In 2020, during the midst of the Covid-19 pandemic, a rapid succession of events forced Americans to take a hard look in the mirror regarding systemic racism. Profound national conversations ensued. Many in the financial services industry published statements emphasizing their commitment to diversity and inclusion, but few statements did what 12 general counsels were able to accomplish in September 2020. In an open letter addressed to the legal community, general counsels of some of the world’s largest financial institutions came together to not only discuss the violence against the Black community and their commitment to diversity and inclusion, but more importantly, to make meaningful change by setting an example and publicly committing to an action-driven statement.
Law firms and financial institutions in the United States have made progress with respect to women and people of color representation, but these populations remain starkly underrepresented, particularly in senior level positions. For example, women and people of color make up approximately 47.5 percent and 26.5 percent of law firm associates in US law firms, respectively.1 However, Black women and Latinx women each represent less than 1 percent of all partners in US law firms.2 In a study of 44 of America’s largest banks, minorities made up approximately 42 percent of the banks’ workforce in 2018.3 That representation dropped precipitously at the executive and senior level positions for the banks — the study found that minorities accounted for only 19 percent of executive and senior level employees.4 This significant drop in representation at senior levels is also seen among women in the financial services industry.
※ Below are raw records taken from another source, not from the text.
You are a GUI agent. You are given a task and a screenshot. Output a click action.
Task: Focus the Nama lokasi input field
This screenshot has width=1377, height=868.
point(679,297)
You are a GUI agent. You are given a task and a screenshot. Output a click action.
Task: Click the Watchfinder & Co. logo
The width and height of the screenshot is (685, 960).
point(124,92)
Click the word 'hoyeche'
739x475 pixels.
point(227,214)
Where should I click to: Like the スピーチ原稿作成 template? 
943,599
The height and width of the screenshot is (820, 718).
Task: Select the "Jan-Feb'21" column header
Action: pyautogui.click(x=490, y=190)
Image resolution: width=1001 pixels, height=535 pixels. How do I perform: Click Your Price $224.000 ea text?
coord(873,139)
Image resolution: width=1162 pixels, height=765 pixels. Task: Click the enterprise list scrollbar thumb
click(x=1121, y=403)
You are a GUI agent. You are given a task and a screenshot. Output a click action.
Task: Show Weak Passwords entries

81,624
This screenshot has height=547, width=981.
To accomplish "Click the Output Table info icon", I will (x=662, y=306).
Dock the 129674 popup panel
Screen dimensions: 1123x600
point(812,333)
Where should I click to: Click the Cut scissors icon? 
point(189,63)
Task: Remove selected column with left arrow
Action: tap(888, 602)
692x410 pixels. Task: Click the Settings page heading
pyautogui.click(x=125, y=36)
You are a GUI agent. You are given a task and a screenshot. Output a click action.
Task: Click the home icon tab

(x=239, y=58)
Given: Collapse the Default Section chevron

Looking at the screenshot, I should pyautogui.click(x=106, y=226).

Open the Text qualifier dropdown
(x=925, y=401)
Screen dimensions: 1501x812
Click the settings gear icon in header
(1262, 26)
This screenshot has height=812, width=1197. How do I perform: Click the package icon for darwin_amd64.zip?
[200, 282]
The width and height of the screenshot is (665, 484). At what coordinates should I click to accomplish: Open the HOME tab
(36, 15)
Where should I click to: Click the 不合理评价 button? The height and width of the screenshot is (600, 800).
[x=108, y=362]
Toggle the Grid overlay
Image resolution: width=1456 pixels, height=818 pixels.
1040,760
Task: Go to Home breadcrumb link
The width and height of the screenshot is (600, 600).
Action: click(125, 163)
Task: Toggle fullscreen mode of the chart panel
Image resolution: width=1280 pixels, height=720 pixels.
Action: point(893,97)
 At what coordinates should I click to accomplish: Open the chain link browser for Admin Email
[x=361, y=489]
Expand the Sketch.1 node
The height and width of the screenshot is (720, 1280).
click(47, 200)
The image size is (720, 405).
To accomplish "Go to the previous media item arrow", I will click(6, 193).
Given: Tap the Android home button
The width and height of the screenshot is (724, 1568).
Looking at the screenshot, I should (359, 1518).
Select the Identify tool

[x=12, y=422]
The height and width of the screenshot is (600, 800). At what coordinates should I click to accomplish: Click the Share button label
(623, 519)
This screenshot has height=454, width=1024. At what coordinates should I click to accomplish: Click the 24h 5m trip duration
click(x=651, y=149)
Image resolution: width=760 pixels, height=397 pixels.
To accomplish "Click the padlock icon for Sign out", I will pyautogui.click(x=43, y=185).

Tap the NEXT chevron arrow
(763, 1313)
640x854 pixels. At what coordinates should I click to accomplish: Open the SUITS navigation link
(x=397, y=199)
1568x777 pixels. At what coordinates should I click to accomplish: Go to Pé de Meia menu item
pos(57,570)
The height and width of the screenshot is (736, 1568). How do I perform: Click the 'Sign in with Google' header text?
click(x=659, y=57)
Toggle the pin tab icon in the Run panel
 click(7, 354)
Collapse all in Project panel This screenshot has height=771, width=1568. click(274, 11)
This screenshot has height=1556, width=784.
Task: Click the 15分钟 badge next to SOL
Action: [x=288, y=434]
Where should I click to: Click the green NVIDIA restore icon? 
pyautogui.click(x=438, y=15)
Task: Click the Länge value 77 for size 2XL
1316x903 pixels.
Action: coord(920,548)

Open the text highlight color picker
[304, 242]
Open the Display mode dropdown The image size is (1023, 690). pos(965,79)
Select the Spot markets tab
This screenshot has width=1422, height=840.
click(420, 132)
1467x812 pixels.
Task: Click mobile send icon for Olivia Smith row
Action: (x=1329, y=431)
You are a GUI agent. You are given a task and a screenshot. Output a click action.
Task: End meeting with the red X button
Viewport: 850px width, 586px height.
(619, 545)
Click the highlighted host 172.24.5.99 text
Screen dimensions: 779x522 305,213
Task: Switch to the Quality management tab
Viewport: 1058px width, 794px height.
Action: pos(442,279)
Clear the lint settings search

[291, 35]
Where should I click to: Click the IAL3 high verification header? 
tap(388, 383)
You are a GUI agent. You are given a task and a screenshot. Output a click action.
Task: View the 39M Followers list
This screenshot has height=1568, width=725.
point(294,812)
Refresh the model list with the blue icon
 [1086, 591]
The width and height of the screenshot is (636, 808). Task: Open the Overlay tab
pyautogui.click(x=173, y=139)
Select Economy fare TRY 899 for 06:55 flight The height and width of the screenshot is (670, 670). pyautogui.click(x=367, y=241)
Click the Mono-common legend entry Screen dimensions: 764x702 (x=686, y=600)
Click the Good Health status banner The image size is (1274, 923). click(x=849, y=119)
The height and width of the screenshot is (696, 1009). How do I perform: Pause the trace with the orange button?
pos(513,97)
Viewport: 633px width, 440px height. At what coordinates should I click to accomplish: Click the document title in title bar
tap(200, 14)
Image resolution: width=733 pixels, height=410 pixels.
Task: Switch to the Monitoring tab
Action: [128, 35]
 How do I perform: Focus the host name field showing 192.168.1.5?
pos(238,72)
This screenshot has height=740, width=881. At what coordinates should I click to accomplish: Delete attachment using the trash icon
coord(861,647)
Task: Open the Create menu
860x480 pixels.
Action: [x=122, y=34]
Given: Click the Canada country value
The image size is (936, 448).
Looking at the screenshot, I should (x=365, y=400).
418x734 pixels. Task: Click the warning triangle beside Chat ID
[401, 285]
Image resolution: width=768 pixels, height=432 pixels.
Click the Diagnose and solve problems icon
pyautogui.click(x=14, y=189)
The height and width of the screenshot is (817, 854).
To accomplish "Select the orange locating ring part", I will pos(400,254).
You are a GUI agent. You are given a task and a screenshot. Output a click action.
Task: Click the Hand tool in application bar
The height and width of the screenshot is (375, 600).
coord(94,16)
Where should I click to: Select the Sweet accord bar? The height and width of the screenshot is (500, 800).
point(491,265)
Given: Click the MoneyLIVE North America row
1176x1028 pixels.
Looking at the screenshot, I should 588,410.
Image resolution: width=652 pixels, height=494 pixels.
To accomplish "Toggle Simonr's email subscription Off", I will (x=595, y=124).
Consider this financial-services representation chart5 by corporate role, gender and race in 2021.
To address these issues and the open letter, Katten hosted a panel discussion on November 18 during Katten’s 2021 Annual Financial Markets Litigation and Enforcement Symposium Series. The panel — led by Financial Markets Litigation and Enforcement partner Nicole A. Saleem and including Markus U. Diethelm, Of Counsel, UBS; Marie P. Merritt, Managing Director, JPMorgan Chase, Lani Quarmby, Associate General Counsel and Managing Director, Bank of America, and Alita Wingfield, Managing Director and Head of Compliance Training, Morgan Stanley — weighed in on initiatives implemented and lessons learned over the last year in the context of the financial services industry’s commitment to: (1) internal actions, (2) external supplier engagements and (3) social action efforts to increase diverse representation and retention.
The panelists candidly discussed the need for law firms and in-house legal departments to promote positions in the financial services industry among minority communities. They provided examples of initiatives the banks have implemented over the last year to ensure that progress was being made including potential solutions to increase recruitment, retention and promotion of diverse employees and how they intend to engage more with diverse external counsel. They also recognized that the pandemic has offered a unique opportunity for law firms and in-house attorneys to reach minority communities to provide critical pro bono services and resources during these challenging times.
The following provides an overview of the panelists’ thoughts regarding initiatives and actionable steps that can be implemented by the financial services industry and legal profession to continue to increase diverse representation in the financial services and legal profession.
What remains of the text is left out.